HilaryThorpe · 22/04/2021 18:52

It was actually the mid 80s when computers were introduced into schools. I was an IT advisory teacher from 1988. The first cohort of advisory teachers from 1986 were doing mostly basic tecchie stuff, but a huge number of us were appointed in '88 to develop IT in all phases and subject specialisms with a lot of government money behind us. What was remarkable was that enthusiasm and interest had nothing to do with age. I ran courses with young teachers who didn't want to touch a keyboard and teachers at retirement age who loved it and wanted to start their career again to make the most of it.
There were people who tried to avoid it, but not on my watch. 😂

LovingBob · 22/04/2021 20:36

I can remember using computers at work properly in the mid to late 80s when Excel first came into use, before that it was some tape with holes in it, a blurry green screen, called DOS I think and punch cards which went over to a big computer room.

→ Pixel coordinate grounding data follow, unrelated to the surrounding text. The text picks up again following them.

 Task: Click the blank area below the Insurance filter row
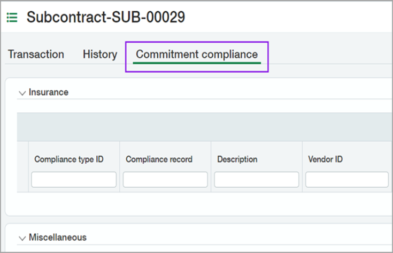pos(203,203)
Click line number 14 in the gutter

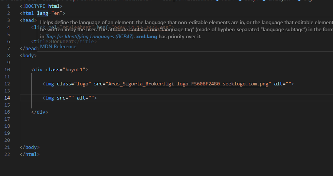pyautogui.click(x=8, y=98)
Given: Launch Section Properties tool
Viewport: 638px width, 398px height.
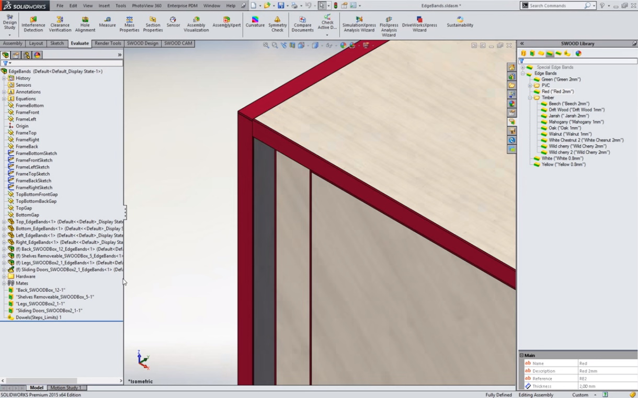Looking at the screenshot, I should [153, 24].
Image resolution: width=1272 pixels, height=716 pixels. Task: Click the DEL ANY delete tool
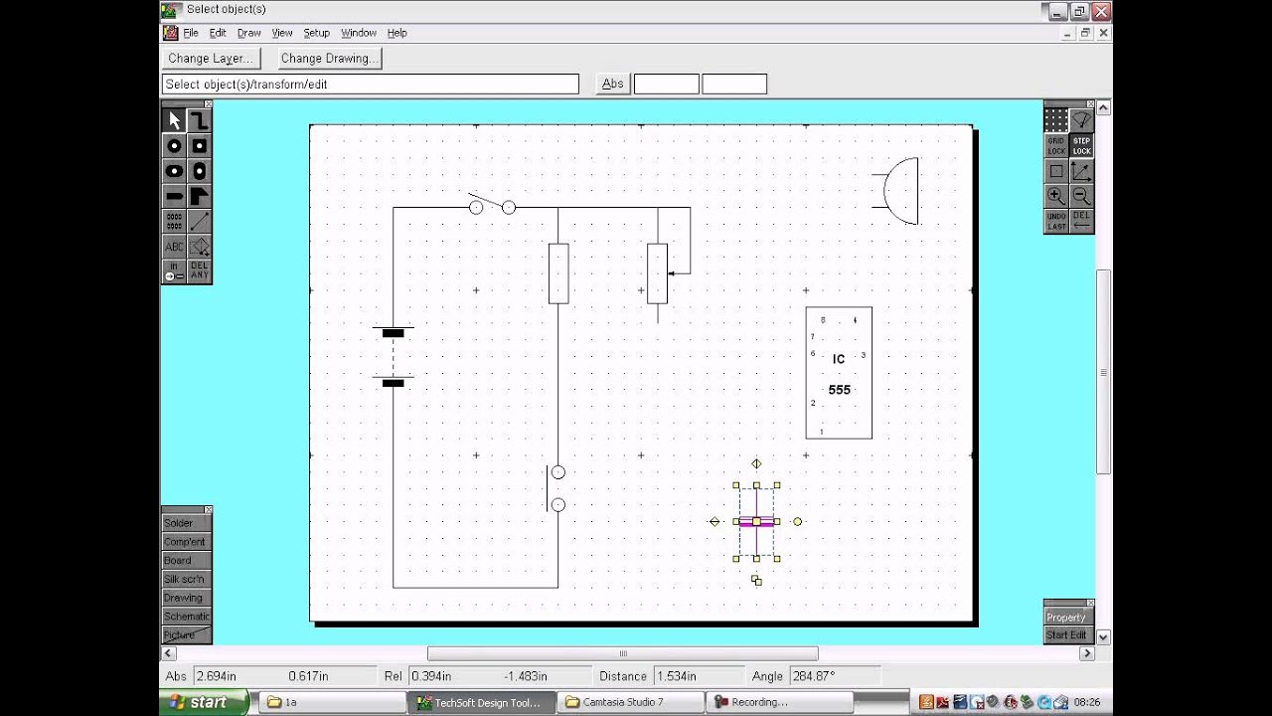coord(199,270)
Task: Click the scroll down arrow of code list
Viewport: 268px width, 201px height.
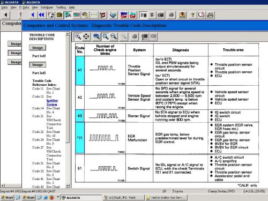Action: (68, 186)

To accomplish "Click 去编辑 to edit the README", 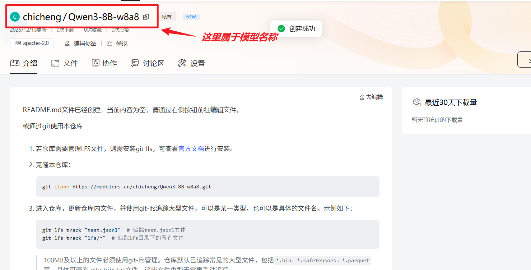I will (x=374, y=96).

user1497207191 · 23/04/2021 09:42

@LovingBob

I can remember using computers at work properly in the mid to late 80s when Excel first came into use, before that it was some tape with holes in it, a blurry green screen, called DOS I think and punch cards which went over to a big computer room.
Our school got their first computer around 1979 and by 1983 there was a classroom full of them and the general office were using them. I think they've been around longer than people think!
DoAsYouWouldBeMumBy · 23/04/2021 19:23

My DF did all the life admin, and we all thought my DM (also a teacher) was a bit useless at that kind of thing. But when she was widowed in her 80s, she just took everything over and is very competent and organised. My DH does quite a bit of the admin, and I would be a bit stressed if I had to take it over, but I did it when I was single and could do so again. I think it makes sense to have "girl" and "boy" jobs (a la Theresa May Confused) but it doesn't mean the girl can't do the boy jobs if needed.

ancientgran · 24/04/2021 14:06

@HilaryThorpe

It was actually the mid 80s when computers were introduced into schools. I was an IT advisory teacher from 1988. The first cohort of advisory teachers from 1986 were doing mostly basic tecchie stuff, but a huge number of us were appointed in '88 to develop IT in all phases and subject specialisms with a lot of government money behind us. What was remarkable was that enthusiasm and interest had nothing to do with age. I ran courses with young teachers who didn't want to touch a keyboard and teachers at retirement age who loved it and wanted to start their career again to make the most of it. There were people who tried to avoid it, but not on my watch. 😂
We chose a secondary school for my son in 1981 because it had such a good reputation in teaching and using IT.
GameofPhones · 24/04/2021 14:27

Impatience with mobile phones can be due to the brand/model. Some smartphones are more difficult to use than others, are slow to load, have apps that overwhelm other apps (Google pops up unbidden on my phone and stops everything else working). I've stopped using mine except for its camera and alarm button, and bought a much simpler ordinary mobile for texting.

HilaryThorpe · 25/04/2021 06:23

@ancientgran Yes there were computers in some secondary schools earlier, Commodore Pet and the like.
I am talking about the roll-out from the mid 80s across all phases of state schools, secondary, primary and special. These were mostly BBC computers. The Education Support Grant funded a massive training programme in all subjects. This is when teachers who were not IT specialists started to be trained.
I was an IT advisory teacher for ten years and then an ICT inspector in LAs (and Ofsted).

HarebrightCedarmoon · 25/04/2021 06:38

My DM did everything and is very organised at 81, it would have been much harder on that level if she had passed away first. Definitely down to individual attitudes and habits.